Although this mentions Religion, it is really a Tech / soc networking post.
The other day I had a "conversion class" at Church with a group of people who are looking to either be received into the Church or for Adult Confirmation. As we were leaving I mentioned to a couple of folks that someone reached my blog by goggleing "tom synan conversion" (Tom Synan was the Priest running the class), and I was curious if it was one of them. Their answer baffled me, "I've never really understood, what's a blog"? I resisted the urge to say "google it" and I did my best to explain blogging and the basics of social media.
But this makes me wonder, are we failing in our mission to educate folks in what we're doing? As early adopters we often say we are here to shake out these technologies so when the late adopters come along, the tech is usable for them. Isn't it also our responsibility to shepherd these folks into social media, and are we failing in our task?

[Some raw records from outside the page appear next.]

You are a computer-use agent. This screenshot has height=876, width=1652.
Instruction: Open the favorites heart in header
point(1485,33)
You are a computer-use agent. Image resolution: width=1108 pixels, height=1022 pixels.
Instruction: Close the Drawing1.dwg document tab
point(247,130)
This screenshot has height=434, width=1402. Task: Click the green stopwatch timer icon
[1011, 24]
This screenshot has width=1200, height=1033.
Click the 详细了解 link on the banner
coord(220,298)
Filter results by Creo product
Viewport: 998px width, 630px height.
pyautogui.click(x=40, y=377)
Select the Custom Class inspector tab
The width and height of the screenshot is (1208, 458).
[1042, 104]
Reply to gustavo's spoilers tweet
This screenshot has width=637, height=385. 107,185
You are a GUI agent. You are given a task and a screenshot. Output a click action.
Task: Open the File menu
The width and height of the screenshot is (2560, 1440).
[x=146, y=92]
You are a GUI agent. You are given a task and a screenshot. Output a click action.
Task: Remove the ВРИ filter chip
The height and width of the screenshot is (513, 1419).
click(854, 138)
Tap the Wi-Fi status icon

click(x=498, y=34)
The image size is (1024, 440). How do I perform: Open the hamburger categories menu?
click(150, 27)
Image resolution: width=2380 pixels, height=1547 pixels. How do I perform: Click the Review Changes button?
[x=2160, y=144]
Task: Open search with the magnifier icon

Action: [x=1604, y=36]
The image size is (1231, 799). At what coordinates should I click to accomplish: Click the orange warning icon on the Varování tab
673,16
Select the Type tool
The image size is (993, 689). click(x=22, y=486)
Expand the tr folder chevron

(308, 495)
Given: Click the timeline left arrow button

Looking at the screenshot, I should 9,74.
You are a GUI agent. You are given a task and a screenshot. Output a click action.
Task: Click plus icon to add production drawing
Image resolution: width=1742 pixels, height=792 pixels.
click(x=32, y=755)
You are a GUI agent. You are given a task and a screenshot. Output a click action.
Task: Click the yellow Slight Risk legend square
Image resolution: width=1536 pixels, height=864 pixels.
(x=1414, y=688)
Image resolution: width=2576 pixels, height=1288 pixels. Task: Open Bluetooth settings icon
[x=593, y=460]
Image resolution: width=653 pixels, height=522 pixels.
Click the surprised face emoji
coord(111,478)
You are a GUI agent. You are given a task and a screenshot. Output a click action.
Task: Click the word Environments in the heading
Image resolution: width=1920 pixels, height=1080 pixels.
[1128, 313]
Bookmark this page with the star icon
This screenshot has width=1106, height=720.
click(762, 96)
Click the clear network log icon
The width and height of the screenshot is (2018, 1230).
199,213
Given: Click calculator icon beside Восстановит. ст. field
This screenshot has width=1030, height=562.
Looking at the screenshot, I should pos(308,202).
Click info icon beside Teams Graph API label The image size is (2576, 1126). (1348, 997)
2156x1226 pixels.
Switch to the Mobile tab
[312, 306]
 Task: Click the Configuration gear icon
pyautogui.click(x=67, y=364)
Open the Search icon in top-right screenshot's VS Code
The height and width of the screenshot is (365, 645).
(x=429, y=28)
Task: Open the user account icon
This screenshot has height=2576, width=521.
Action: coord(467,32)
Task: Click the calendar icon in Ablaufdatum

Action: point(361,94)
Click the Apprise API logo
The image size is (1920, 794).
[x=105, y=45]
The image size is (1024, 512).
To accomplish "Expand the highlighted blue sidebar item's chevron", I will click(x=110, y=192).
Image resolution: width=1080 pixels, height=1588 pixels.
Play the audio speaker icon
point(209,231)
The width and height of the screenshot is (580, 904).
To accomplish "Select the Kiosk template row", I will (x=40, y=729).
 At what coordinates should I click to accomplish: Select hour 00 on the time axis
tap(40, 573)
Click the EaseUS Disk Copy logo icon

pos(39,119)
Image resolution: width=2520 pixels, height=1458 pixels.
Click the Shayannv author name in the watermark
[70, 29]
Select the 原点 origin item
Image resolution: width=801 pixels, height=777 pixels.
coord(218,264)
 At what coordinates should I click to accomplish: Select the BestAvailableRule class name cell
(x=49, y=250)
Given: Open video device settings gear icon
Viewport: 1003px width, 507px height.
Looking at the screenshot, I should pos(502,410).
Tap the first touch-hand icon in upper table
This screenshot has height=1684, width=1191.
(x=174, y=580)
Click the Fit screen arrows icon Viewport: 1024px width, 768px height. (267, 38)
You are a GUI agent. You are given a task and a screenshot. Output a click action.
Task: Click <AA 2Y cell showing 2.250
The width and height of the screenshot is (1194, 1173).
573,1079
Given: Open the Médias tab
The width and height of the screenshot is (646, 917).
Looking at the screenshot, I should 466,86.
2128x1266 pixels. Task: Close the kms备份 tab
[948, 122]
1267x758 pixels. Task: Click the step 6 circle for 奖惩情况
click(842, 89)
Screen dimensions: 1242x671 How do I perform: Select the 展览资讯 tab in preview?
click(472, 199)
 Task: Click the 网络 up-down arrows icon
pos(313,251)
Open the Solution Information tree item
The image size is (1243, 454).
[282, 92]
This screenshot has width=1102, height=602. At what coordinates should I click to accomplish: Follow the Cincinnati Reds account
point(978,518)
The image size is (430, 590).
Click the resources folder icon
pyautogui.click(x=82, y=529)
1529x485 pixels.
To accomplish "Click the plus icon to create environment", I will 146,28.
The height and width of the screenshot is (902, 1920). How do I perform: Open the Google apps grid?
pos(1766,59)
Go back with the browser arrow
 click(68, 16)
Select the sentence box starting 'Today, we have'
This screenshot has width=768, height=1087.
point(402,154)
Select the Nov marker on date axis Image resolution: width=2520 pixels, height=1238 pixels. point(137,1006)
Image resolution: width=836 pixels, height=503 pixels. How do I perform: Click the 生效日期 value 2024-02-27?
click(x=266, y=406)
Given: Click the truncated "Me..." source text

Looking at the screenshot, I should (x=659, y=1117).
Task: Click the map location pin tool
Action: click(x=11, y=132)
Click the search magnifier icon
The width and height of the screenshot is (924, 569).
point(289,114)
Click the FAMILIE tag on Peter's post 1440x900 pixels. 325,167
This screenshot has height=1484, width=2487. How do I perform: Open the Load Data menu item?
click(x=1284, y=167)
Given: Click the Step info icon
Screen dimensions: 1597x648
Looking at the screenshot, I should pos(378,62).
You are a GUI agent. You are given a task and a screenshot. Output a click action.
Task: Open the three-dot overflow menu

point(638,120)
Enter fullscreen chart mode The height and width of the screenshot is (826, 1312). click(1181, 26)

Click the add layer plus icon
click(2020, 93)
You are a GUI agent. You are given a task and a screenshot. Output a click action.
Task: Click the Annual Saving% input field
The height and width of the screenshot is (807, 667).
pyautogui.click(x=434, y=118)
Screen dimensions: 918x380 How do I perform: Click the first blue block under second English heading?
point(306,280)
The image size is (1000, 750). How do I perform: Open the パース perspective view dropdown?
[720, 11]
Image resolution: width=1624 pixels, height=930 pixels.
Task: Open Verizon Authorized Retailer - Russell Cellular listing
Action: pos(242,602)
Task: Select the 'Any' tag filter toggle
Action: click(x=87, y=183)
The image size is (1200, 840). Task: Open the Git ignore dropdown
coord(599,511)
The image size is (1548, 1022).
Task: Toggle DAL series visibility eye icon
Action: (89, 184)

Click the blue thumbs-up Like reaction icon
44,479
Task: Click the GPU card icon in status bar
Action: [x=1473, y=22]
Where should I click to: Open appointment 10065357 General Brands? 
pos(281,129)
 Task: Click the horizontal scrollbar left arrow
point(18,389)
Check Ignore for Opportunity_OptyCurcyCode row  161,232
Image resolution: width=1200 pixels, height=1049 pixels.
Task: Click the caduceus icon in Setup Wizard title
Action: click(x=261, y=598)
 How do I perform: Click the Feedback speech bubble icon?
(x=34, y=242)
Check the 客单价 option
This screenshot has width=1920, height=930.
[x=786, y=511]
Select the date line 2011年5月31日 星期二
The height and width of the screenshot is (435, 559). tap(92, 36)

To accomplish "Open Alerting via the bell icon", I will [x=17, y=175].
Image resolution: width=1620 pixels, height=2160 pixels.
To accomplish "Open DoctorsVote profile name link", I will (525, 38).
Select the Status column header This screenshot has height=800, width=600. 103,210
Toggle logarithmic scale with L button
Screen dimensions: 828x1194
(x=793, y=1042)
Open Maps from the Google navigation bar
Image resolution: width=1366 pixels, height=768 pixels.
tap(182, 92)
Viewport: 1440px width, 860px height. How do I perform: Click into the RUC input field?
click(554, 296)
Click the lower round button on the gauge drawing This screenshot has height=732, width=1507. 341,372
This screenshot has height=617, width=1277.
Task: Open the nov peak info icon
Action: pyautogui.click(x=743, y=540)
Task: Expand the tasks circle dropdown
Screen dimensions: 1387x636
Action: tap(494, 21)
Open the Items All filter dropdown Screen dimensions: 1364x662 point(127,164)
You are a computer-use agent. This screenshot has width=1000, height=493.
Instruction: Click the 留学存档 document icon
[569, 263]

There has been talk about the widening gap between early adopters and everyday users as of late. Where there are services that aren't ready for the average user, it surprised me that more mature services such as flickr aren't more universally being used. Up until now I assumed that was people not understanding it. I now believe we're just not doing a good job of selling it. A lot of folks in this community call themselves "social media evangelists" but looking around, most of them are only preaching to the converted. Talking about how great these services are on twitter and friendfeed doesn't help adoption.
I'm curious to hear how folks feel we should go about educating everyday users.